==== Material provided ====

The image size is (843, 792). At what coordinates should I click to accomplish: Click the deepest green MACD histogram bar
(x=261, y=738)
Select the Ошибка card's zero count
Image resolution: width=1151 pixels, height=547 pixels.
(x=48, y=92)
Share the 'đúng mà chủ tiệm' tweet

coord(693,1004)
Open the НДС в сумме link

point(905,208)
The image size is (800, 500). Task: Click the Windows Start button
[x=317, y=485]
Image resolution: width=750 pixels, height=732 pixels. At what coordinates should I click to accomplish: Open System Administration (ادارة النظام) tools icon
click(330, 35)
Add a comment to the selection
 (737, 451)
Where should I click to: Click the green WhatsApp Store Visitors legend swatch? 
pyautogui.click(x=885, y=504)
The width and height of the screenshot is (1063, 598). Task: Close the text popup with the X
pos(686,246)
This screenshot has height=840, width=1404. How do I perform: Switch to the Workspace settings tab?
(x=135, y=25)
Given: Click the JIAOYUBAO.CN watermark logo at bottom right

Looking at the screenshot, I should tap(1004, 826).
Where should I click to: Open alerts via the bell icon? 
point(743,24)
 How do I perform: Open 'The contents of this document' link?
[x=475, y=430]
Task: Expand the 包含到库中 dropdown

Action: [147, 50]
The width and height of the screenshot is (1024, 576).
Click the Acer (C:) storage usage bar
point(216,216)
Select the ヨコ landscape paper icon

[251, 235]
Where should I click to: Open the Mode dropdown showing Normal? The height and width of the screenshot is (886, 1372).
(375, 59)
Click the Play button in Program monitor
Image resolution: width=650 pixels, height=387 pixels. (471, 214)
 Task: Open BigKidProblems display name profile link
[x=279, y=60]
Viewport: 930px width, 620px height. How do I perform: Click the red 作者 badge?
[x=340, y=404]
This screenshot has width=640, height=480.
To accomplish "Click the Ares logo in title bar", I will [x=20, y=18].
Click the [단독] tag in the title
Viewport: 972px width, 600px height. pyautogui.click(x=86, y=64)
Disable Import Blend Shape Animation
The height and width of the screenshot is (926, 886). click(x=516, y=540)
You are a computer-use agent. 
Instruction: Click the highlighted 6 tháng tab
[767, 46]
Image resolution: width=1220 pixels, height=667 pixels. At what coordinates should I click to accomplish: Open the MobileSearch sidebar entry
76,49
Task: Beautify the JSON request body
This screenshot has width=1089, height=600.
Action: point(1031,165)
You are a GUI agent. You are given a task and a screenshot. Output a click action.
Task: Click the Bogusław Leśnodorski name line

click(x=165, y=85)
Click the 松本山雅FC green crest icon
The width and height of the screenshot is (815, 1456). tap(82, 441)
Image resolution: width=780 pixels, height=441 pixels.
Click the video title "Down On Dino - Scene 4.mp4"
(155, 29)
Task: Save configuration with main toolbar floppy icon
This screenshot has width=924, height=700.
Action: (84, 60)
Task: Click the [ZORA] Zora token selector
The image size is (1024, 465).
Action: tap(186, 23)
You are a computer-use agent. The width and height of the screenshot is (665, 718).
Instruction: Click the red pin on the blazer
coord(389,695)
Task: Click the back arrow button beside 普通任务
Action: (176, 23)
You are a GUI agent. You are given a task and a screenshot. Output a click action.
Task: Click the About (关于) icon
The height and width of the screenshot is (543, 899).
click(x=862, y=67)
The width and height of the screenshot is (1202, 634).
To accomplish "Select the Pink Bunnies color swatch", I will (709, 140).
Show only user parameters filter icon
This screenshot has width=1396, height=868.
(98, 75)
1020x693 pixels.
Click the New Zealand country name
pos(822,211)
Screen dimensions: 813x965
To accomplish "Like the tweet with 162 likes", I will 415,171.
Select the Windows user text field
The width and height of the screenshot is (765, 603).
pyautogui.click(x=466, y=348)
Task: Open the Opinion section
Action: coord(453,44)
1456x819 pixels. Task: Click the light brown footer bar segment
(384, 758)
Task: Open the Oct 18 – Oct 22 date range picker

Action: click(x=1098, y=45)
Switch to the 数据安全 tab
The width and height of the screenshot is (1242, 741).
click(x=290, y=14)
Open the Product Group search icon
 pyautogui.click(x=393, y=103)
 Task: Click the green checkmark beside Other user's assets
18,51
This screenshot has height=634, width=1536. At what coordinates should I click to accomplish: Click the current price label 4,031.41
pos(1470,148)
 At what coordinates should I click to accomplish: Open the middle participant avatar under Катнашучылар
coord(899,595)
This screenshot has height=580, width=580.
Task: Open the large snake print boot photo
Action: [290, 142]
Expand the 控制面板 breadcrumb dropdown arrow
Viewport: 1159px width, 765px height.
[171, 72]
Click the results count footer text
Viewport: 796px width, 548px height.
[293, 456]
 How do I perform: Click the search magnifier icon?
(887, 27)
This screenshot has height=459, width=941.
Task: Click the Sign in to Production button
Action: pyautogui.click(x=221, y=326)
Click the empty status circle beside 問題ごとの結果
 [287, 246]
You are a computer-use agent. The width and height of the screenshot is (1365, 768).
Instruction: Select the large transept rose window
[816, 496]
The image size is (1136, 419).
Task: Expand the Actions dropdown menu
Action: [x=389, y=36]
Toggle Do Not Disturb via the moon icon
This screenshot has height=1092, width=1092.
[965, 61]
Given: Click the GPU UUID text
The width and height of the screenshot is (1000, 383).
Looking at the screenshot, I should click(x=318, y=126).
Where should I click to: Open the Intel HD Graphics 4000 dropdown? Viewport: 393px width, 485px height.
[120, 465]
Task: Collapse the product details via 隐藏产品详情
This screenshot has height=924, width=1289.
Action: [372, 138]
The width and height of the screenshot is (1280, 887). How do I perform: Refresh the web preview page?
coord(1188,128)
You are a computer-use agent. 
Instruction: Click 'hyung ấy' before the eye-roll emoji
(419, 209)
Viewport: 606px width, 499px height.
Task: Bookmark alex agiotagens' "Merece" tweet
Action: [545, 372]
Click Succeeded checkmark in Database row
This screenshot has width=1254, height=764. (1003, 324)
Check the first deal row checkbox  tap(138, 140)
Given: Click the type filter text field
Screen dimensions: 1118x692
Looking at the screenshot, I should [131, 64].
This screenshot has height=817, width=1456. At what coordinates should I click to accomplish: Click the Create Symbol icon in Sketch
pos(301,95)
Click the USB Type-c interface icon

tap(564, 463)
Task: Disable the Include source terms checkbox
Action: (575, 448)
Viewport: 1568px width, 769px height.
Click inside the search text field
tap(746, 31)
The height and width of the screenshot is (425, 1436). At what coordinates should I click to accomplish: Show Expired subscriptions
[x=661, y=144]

====

-- Exercise --
Everything in the material should be repeated exactly as written.

-- Result of the exercise --
The image size is (843, 792). At what coordinates should I click to accomplish: Click the deepest green MACD histogram bar
(x=261, y=738)
Select the Ошибка card's zero count
Image resolution: width=1151 pixels, height=547 pixels.
(x=48, y=92)
Share the 'đúng mà chủ tiệm' tweet

coord(693,1004)
Open the НДС в сумме link

point(905,208)
The image size is (800, 500). Task: Click the Windows Start button
[x=317, y=485]
Image resolution: width=750 pixels, height=732 pixels. At what coordinates should I click to accomplish: Open System Administration (ادارة النظام) tools icon
click(330, 35)
Add a comment to the selection
 (737, 451)
Where should I click to: Click the green WhatsApp Store Visitors legend swatch? 
pyautogui.click(x=885, y=504)
The width and height of the screenshot is (1063, 598). Task: Close the text popup with the X
pos(686,246)
This screenshot has height=840, width=1404. How do I perform: Switch to the Workspace settings tab?
(x=135, y=25)
Given: Click the JIAOYUBAO.CN watermark logo at bottom right

Looking at the screenshot, I should tap(1004, 826).
Where should I click to: Open alerts via the bell icon? 
point(743,24)
 How do I perform: Open 'The contents of this document' link?
[x=475, y=430]
Task: Expand the 包含到库中 dropdown

Action: [147, 50]
The width and height of the screenshot is (1024, 576).
Click the Acer (C:) storage usage bar
point(216,216)
Select the ヨコ landscape paper icon

[251, 235]
Where should I click to: Open the Mode dropdown showing Normal? The height and width of the screenshot is (886, 1372).
(375, 59)
Click the Play button in Program monitor
Image resolution: width=650 pixels, height=387 pixels. (471, 214)
 Task: Open BigKidProblems display name profile link
[x=279, y=60]
Viewport: 930px width, 620px height. How do I perform: Click the red 作者 badge?
[x=340, y=404]
This screenshot has width=640, height=480.
To accomplish "Click the Ares logo in title bar", I will [x=20, y=18].
Click the [단독] tag in the title
Viewport: 972px width, 600px height. pyautogui.click(x=86, y=64)
Disable Import Blend Shape Animation
The height and width of the screenshot is (926, 886). click(x=516, y=540)
You are a computer-use agent. 
Instruction: Click the highlighted 6 tháng tab
[767, 46]
Image resolution: width=1220 pixels, height=667 pixels. At what coordinates should I click to accomplish: Open the MobileSearch sidebar entry
76,49
Task: Beautify the JSON request body
This screenshot has width=1089, height=600.
Action: point(1031,165)
You are a GUI agent. You are given a task and a screenshot. Output a click action.
Task: Click the Bogusław Leśnodorski name line

click(x=165, y=85)
Click the 松本山雅FC green crest icon
The width and height of the screenshot is (815, 1456). tap(82, 441)
Image resolution: width=780 pixels, height=441 pixels.
Click the video title "Down On Dino - Scene 4.mp4"
(155, 29)
Task: Save configuration with main toolbar floppy icon
This screenshot has width=924, height=700.
Action: (84, 60)
Task: Click the [ZORA] Zora token selector
The image size is (1024, 465).
Action: tap(186, 23)
You are a computer-use agent. The width and height of the screenshot is (665, 718).
Instruction: Click the red pin on the blazer
coord(389,695)
Task: Click the back arrow button beside 普通任务
Action: (176, 23)
You are a GUI agent. You are given a task and a screenshot. Output a click action.
Task: Click the About (关于) icon
The height and width of the screenshot is (543, 899).
click(x=862, y=67)
The width and height of the screenshot is (1202, 634).
To accomplish "Select the Pink Bunnies color swatch", I will (709, 140).
Show only user parameters filter icon
This screenshot has width=1396, height=868.
(98, 75)
1020x693 pixels.
Click the New Zealand country name
pos(822,211)
Screen dimensions: 813x965
To accomplish "Like the tweet with 162 likes", I will 415,171.
Select the Windows user text field
The width and height of the screenshot is (765, 603).
pyautogui.click(x=466, y=348)
Task: Open the Opinion section
Action: coord(453,44)
1456x819 pixels. Task: Click the light brown footer bar segment
(384, 758)
Task: Open the Oct 18 – Oct 22 date range picker

Action: click(x=1098, y=45)
Switch to the 数据安全 tab
The width and height of the screenshot is (1242, 741).
click(x=290, y=14)
Open the Product Group search icon
 pyautogui.click(x=393, y=103)
 Task: Click the green checkmark beside Other user's assets
18,51
This screenshot has height=634, width=1536. At what coordinates should I click to accomplish: Click the current price label 4,031.41
pos(1470,148)
 At what coordinates should I click to accomplish: Open the middle participant avatar under Катнашучылар
coord(899,595)
This screenshot has height=580, width=580.
Task: Open the large snake print boot photo
Action: [290, 142]
Expand the 控制面板 breadcrumb dropdown arrow
Viewport: 1159px width, 765px height.
[171, 72]
Click the results count footer text
Viewport: 796px width, 548px height.
[293, 456]
 How do I perform: Click the search magnifier icon?
(887, 27)
This screenshot has height=459, width=941.
Task: Click the Sign in to Production button
Action: pyautogui.click(x=221, y=326)
Click the empty status circle beside 問題ごとの結果
 [287, 246]
You are a computer-use agent. The width and height of the screenshot is (1365, 768).
Instruction: Select the large transept rose window
[816, 496]
The image size is (1136, 419).
Task: Expand the Actions dropdown menu
Action: [x=389, y=36]
Toggle Do Not Disturb via the moon icon
This screenshot has height=1092, width=1092.
[965, 61]
Given: Click the GPU UUID text
The width and height of the screenshot is (1000, 383).
Looking at the screenshot, I should click(x=318, y=126).
Where should I click to: Open the Intel HD Graphics 4000 dropdown? Viewport: 393px width, 485px height.
[120, 465]
Task: Collapse the product details via 隐藏产品详情
This screenshot has height=924, width=1289.
Action: [372, 138]
The width and height of the screenshot is (1280, 887). How do I perform: Refresh the web preview page?
coord(1188,128)
You are a computer-use agent. 
Instruction: Click 'hyung ấy' before the eye-roll emoji
(419, 209)
Viewport: 606px width, 499px height.
Task: Bookmark alex agiotagens' "Merece" tweet
Action: [545, 372]
Click Succeeded checkmark in Database row
This screenshot has width=1254, height=764. (1003, 324)
Check the first deal row checkbox  tap(138, 140)
Given: Click the type filter text field
Screen dimensions: 1118x692
Looking at the screenshot, I should [131, 64].
This screenshot has height=817, width=1456. At what coordinates should I click to accomplish: Click the Create Symbol icon in Sketch
pos(301,95)
Click the USB Type-c interface icon

tap(564, 463)
Task: Disable the Include source terms checkbox
Action: (575, 448)
Viewport: 1568px width, 769px height.
Click inside the search text field
tap(746, 31)
The height and width of the screenshot is (425, 1436). At what coordinates should I click to accomplish: Show Expired subscriptions
[x=661, y=144]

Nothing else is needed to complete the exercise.